This notebook is adapted from https://colab.research.google.com/drive/1yIlPo5CAjYrqWHeFEZrMlzWNCoNJ6_YP#scrollTo=eQwLElKmaowu

In [19]:
import jax
jax.config.update("jax_enable_x64", True)
jax.config.update("jax_debug_nans", True)
import jax.numpy as jnp
from jax.example_libraries.stax import Dense, Relu, serial
import pandas as pd
import optax

<!-- # The Goal -->

In this notebook, we employ `RealNVP` to simplify the Potential Energy Surface (PES) of $\text{H}_2 \text{O}$ molecule.

First, we express the PES in terms of bond lengths $r_1, r_2$ of two $\text{O-H}$ bonds and bond angle $\theta$ between two $\text{O-H}$ bonds.
(Actually, we made a transformation, using the Morse variable and the cosine.)

▶ **Information given**
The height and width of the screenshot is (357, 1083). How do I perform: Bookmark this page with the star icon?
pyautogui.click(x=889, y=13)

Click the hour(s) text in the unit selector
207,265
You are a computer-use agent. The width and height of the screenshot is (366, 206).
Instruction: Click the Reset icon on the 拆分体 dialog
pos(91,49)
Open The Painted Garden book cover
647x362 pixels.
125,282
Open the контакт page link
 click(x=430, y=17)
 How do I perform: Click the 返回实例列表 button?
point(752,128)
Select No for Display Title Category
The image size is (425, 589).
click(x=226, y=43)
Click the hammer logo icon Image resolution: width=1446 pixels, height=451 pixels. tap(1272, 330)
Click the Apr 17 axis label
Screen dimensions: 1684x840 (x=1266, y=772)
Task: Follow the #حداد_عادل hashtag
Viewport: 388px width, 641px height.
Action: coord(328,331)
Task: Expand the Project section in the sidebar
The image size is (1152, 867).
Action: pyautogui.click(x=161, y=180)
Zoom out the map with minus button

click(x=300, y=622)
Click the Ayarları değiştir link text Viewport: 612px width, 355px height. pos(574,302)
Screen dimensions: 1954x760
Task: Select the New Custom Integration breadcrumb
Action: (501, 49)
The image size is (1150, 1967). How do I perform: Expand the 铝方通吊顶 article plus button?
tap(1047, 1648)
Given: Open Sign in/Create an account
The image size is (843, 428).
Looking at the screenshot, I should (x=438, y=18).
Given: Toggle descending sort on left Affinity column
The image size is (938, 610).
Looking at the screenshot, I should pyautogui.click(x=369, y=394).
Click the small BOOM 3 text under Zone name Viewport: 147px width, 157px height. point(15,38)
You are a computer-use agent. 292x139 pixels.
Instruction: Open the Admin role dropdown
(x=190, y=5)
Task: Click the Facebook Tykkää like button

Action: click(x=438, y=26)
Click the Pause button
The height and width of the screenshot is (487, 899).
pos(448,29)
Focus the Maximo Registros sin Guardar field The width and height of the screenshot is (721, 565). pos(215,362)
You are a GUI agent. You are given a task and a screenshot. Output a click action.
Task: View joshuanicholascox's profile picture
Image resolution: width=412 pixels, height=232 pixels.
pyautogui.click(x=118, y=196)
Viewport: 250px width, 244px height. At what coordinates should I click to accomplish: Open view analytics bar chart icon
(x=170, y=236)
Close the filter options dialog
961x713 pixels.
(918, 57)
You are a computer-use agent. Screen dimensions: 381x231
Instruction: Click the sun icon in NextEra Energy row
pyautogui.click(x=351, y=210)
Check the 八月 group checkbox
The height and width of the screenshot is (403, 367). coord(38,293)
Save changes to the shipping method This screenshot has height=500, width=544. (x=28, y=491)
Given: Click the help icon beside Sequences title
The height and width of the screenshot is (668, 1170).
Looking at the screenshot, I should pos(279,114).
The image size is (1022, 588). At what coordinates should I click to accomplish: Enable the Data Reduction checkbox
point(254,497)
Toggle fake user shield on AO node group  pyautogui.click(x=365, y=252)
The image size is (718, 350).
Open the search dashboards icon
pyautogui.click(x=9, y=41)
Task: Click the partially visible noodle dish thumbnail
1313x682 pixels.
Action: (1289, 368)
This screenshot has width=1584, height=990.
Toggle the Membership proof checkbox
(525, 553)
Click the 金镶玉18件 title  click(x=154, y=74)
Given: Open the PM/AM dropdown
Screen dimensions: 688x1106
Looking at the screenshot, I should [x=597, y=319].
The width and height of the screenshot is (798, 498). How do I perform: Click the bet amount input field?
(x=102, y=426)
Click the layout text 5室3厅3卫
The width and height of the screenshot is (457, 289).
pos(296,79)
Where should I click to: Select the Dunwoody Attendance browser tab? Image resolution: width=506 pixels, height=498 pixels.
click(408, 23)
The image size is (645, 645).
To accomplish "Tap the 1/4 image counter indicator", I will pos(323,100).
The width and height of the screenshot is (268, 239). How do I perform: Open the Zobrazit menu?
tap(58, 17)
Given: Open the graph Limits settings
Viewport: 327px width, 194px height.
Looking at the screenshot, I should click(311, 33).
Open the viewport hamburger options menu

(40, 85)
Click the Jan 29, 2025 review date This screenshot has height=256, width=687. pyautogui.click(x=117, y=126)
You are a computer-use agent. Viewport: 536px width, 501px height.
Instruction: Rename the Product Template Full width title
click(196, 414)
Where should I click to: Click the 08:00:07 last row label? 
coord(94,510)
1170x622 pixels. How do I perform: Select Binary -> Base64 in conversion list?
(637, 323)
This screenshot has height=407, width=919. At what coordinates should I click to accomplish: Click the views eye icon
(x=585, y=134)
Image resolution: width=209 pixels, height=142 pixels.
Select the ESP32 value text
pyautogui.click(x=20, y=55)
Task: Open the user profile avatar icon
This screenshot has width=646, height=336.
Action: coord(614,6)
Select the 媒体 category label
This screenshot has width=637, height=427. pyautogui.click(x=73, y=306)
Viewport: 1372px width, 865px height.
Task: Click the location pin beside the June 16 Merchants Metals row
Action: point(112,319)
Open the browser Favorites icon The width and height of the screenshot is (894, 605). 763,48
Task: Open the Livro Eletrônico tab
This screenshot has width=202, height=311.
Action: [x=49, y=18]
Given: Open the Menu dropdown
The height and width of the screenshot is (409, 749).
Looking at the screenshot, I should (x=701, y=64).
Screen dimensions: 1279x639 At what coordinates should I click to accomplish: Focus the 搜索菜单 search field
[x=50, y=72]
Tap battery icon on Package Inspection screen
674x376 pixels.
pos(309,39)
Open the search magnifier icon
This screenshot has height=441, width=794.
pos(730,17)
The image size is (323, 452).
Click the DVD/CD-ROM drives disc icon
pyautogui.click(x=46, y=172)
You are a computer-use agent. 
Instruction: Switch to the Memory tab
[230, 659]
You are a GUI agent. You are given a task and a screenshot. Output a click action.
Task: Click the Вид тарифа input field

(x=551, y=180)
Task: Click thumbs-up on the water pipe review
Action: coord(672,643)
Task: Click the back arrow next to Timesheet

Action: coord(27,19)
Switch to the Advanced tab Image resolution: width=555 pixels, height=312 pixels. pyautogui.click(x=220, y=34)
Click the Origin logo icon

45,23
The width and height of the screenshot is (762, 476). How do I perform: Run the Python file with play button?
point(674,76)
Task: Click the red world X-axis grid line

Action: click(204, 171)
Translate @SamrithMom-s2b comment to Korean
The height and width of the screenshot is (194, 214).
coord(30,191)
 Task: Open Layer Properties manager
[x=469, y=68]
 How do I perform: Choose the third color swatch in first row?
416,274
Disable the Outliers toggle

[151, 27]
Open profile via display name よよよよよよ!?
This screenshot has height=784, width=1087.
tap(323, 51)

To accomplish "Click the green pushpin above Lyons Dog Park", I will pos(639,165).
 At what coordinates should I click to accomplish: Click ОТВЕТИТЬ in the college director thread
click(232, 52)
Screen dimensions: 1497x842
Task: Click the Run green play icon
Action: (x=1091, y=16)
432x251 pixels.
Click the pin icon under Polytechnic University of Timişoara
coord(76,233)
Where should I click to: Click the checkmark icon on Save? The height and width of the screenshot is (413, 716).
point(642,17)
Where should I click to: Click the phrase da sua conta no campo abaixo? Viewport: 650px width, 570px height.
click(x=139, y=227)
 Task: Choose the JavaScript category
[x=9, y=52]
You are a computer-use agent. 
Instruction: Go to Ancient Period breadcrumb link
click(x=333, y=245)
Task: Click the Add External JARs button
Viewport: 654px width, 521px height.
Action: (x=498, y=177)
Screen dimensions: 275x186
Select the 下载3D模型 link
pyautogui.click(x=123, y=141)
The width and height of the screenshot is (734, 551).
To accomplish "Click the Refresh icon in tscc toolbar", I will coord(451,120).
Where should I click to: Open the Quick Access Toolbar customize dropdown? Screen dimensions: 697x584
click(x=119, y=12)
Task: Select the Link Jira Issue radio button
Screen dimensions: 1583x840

▶ **Task list**
A: Which two things does the RealNVP notebook excerpt say were used to transform the water molecule's energy surface variables?
B: Revise the part of the records that opens with the line containing "Task: Click the partially" and closes with the line containing "(x=102, y=426)", changing "dropdown" to "menu" and keeping everything else the same.

▶ **Results of the tasks**
A: The Morse variable and the cosine.

B:
Task: Click the partially visible noodle dish thumbnail
1313x682 pixels.
Action: (1289, 368)
This screenshot has width=1584, height=990.
Toggle the Membership proof checkbox
(525, 553)
Click the 金镶玉18件 title  click(x=154, y=74)
Given: Open the PM/AM menu
Screen dimensions: 688x1106
Looking at the screenshot, I should [x=597, y=319].
The width and height of the screenshot is (798, 498). How do I perform: Click the bet amount input field?
(x=102, y=426)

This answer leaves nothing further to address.